A Decentralized Database for Decentralized Internet

In our previous post we have discussed how various data leaks are exposing our personal data to potential wrongdoers. However, not only “evil hackers” hunt that data, various government structures or regulators would also be happy to get their hands on it. We think that the best way to minimize negative consequences of such breaches is to start acting as if the data is already exposed to everyone on the Internet. In this case the data just has to be encrypted first before uploading to anywhere.

By decentralizing data storage and giving private keys of data to its owners, we can reduce leaks practically to zero. Removing centralized servers also imposes significant demands: total encryption and flexible access management.

Let’s define a database that meets all the requirements.

Disintermediation

What is a real decentralization for a database? It means that the database stores data on nodes that are controlled by anyone. A node, run by private owners, can join or leave the network at any moment of time and should not affect data accessibility and integrity. Simultaneously, because nodes can be located geographically anywhere, decentralization design gives fault tolerance and censorship resistance by default.

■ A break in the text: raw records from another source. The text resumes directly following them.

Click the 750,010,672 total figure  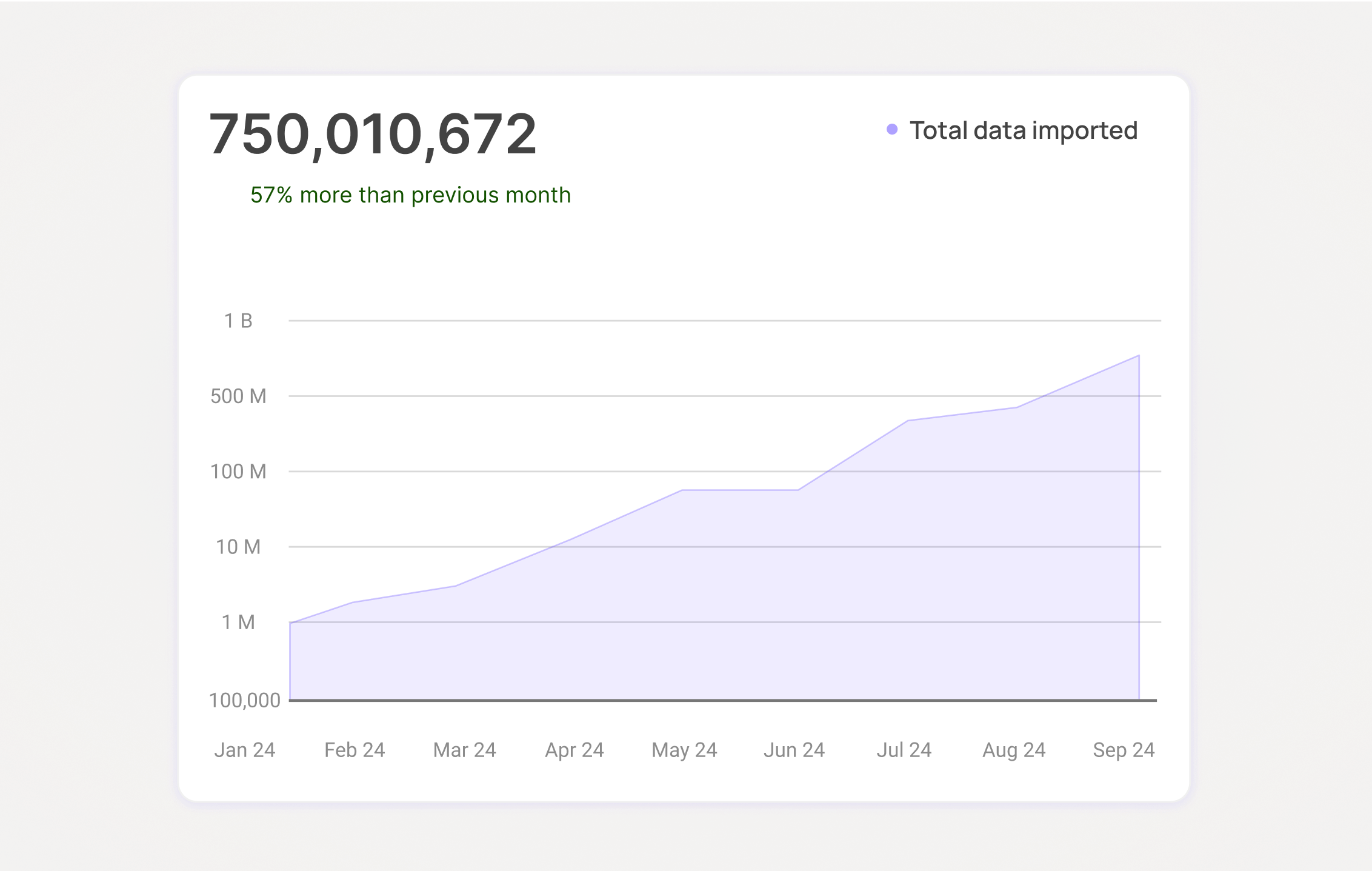tap(372, 134)

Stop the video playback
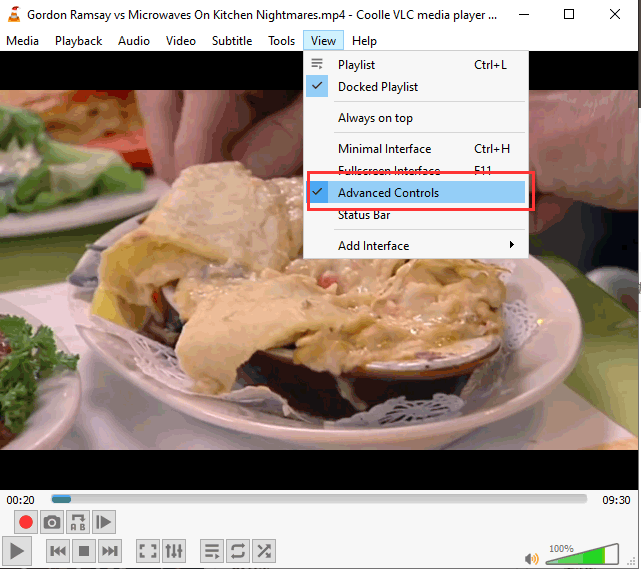[84, 551]
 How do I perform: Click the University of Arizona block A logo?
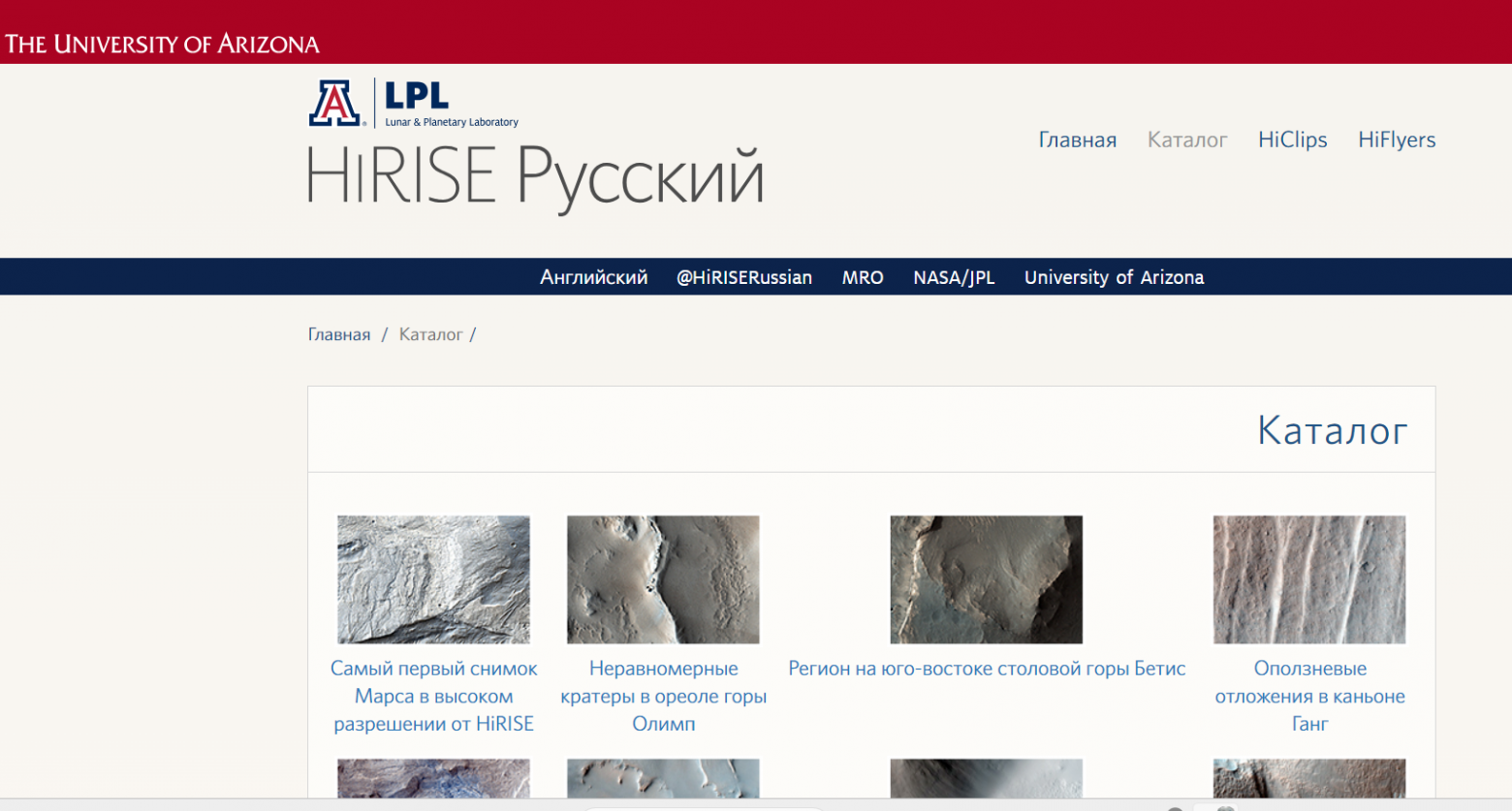tap(336, 103)
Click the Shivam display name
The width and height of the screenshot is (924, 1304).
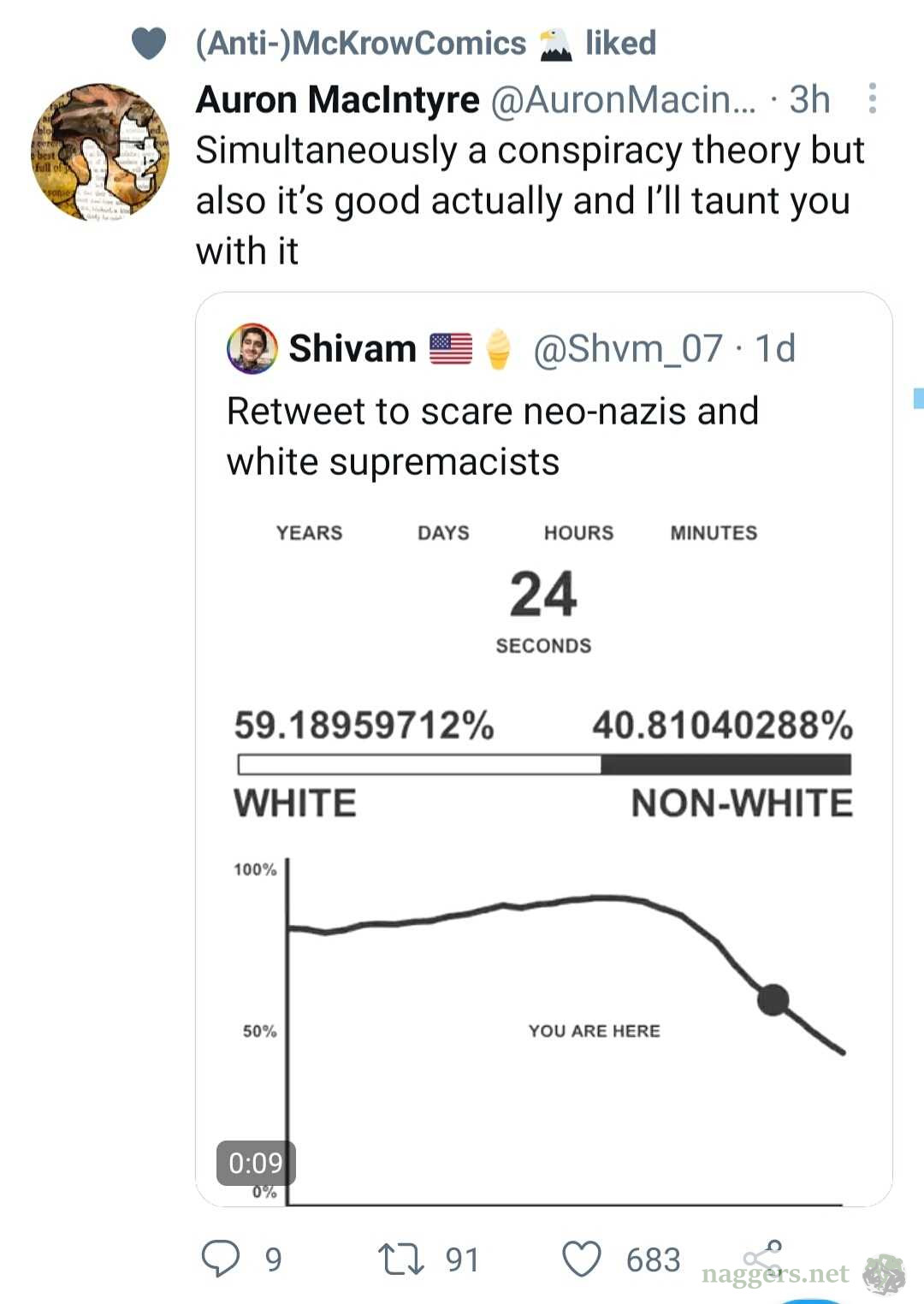(x=352, y=348)
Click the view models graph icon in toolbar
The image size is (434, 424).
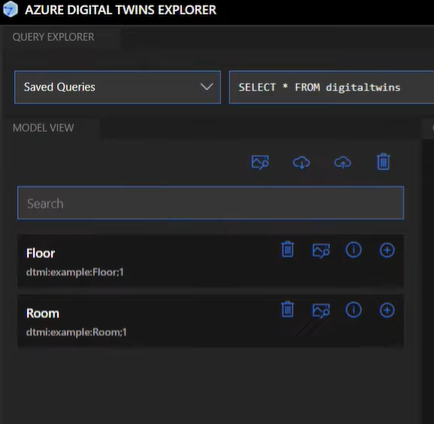[x=260, y=162]
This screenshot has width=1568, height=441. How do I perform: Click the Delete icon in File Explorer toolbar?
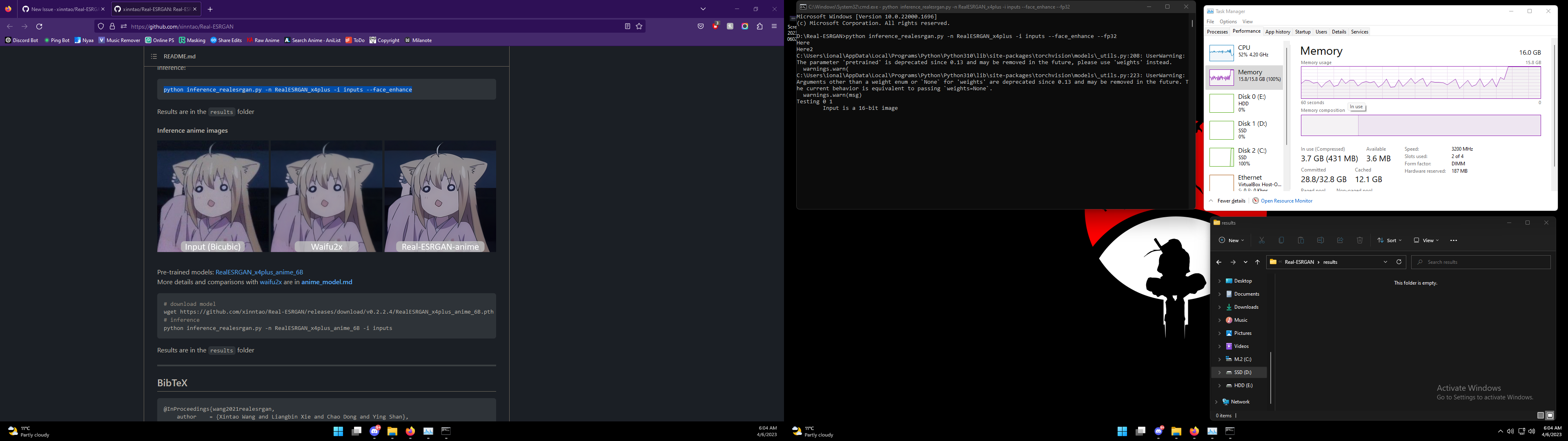[x=1360, y=241]
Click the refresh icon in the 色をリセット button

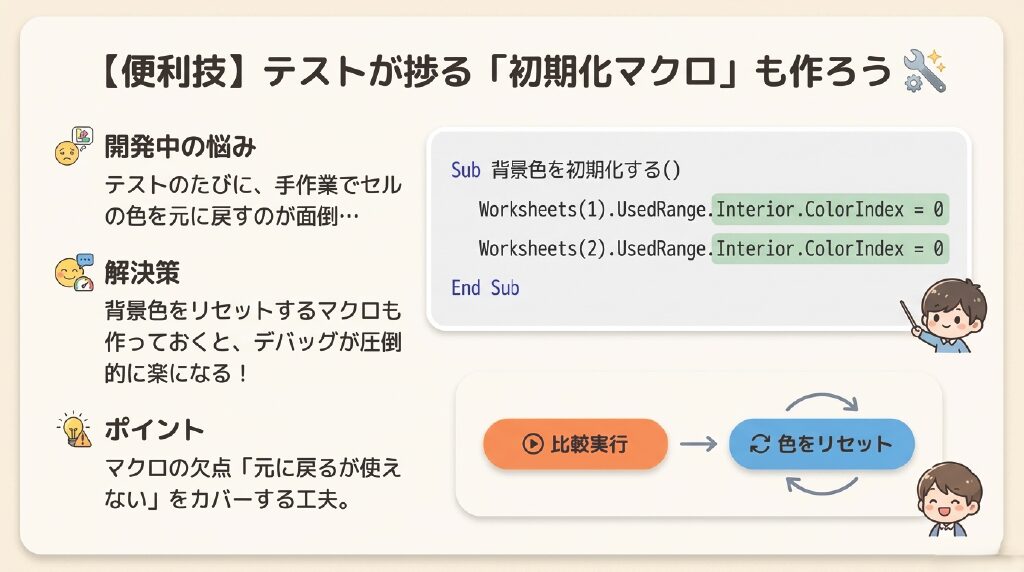pyautogui.click(x=760, y=444)
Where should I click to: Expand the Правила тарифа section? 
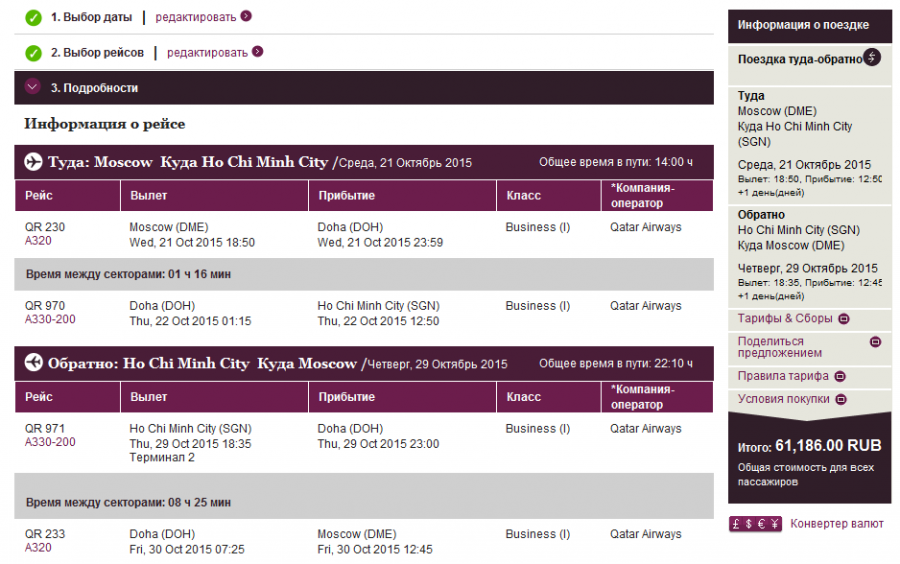point(840,377)
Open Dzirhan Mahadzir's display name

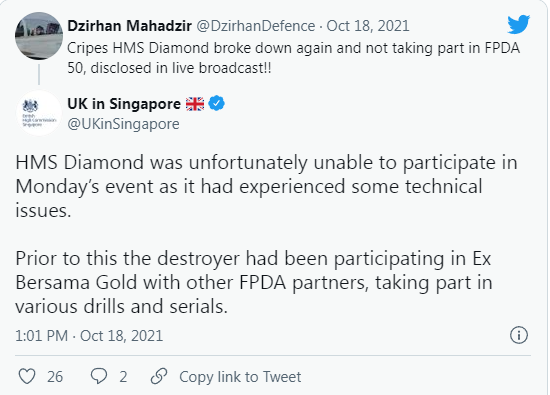(129, 26)
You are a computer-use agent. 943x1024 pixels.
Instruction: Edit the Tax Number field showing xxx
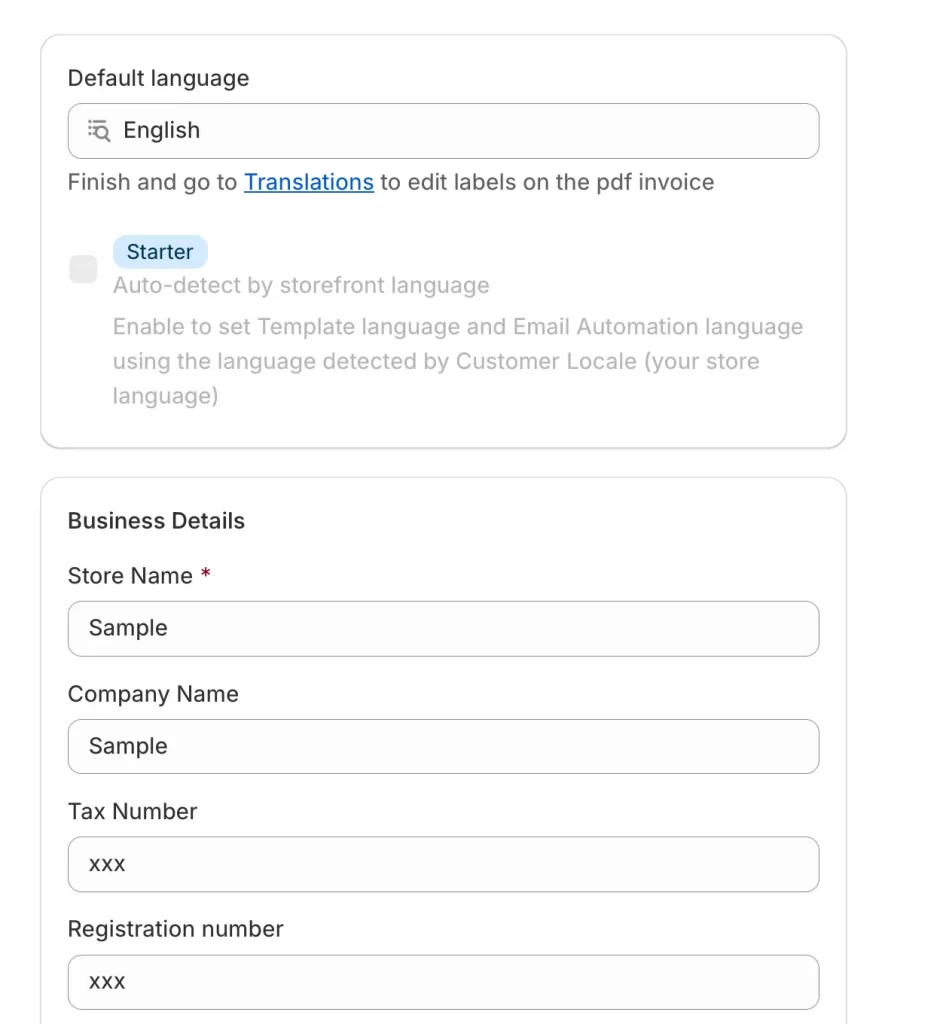pos(443,864)
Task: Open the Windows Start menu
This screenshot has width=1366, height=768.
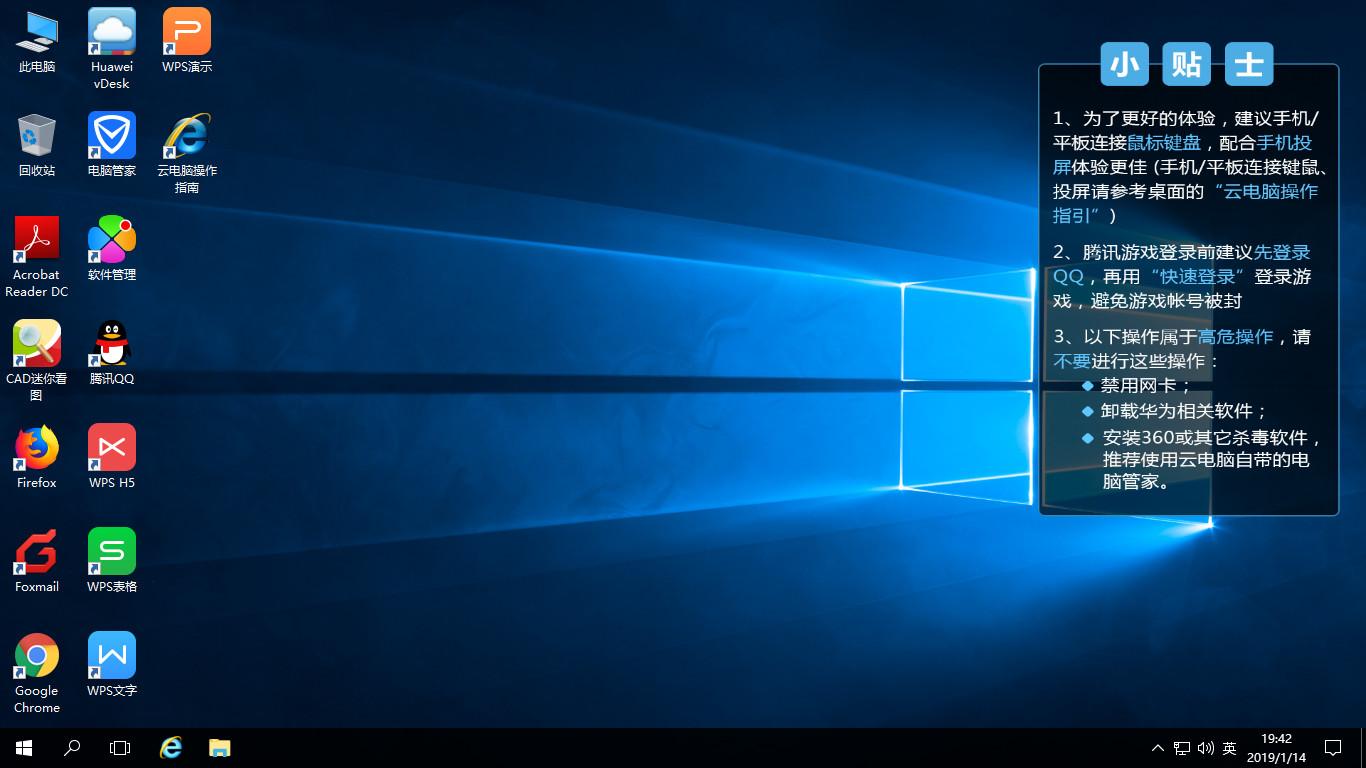Action: click(x=24, y=747)
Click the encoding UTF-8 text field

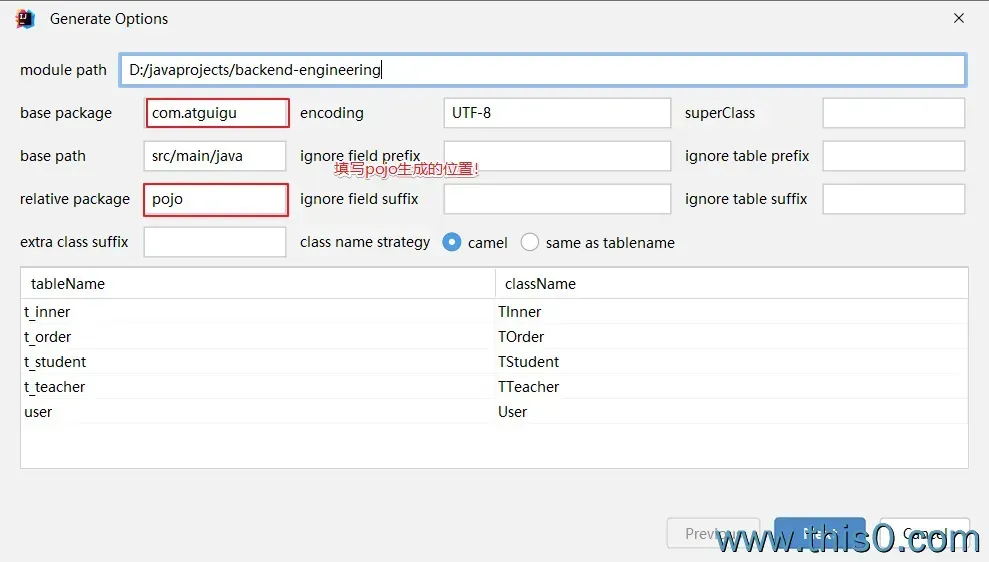pyautogui.click(x=557, y=113)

Fluence network architecture. Nodes are organized into Clusters with some amount of arbiters that are responsible for each Cluster

Confidentiality

Since the database relies on a trustless environment, there should not be a way for nodes or any third parties to read data uploaded by the owner. This can be achieved by encryption techniques when only the owner of a private key associated with particular data can decrypt a piece of data. Nodes store data itself and metadata, but are not able to extract anything valuable from it. In such architecture no data leaks are possible until a private key is revealed by the owner to the public.

Structured data

All mentioned above is achievable with decentralized file storages: Storj, Sia, Swarm. They provide accessibility, replication, and ability to store private files on trustless nodes by rewarding them with crypto tokens. The problem is that these projects are designed to store only files, but not the structured data. However, we can build a database index layer on top of a decentralized storage. We could create encrypted B-Tree indexes to represent the data structure without data deciphering. This approach allows to upload structured data, run queries, full-text search — all properties of traditional databases but without disclosing nature of data.

Consensus

In a trustless environment it is essential to protect data from attacks and counterfeits. Each data update or select should be confirmed by the network to guarantee truth. Using blockchain for this task will reduce speed, so we aim to use multi-signature responses and proof-of-retrievability algorithm. Our solution doesn’t require all nodes in the network to participate in consensus for each request: it’s enough to wait for a confirmation only from a subset of nodes responsible for a particular database.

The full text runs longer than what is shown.